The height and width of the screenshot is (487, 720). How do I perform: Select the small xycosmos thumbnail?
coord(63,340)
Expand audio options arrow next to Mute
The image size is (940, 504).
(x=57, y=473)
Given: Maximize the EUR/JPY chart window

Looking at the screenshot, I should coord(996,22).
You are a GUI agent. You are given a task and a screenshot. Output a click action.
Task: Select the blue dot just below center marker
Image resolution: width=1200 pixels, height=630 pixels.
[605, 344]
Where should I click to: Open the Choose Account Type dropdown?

* * *

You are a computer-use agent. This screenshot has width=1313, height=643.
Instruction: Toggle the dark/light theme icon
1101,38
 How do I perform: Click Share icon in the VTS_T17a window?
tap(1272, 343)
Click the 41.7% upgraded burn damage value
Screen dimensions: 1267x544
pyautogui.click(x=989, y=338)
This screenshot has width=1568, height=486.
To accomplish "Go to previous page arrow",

■ **Your goal**
Find and copy each line in the material above where the string "This" occurs.

■ **Expected output**
You are a computer-use agent. This screenshot has width=1313, height=643.
This screenshot has width=1568, height=486.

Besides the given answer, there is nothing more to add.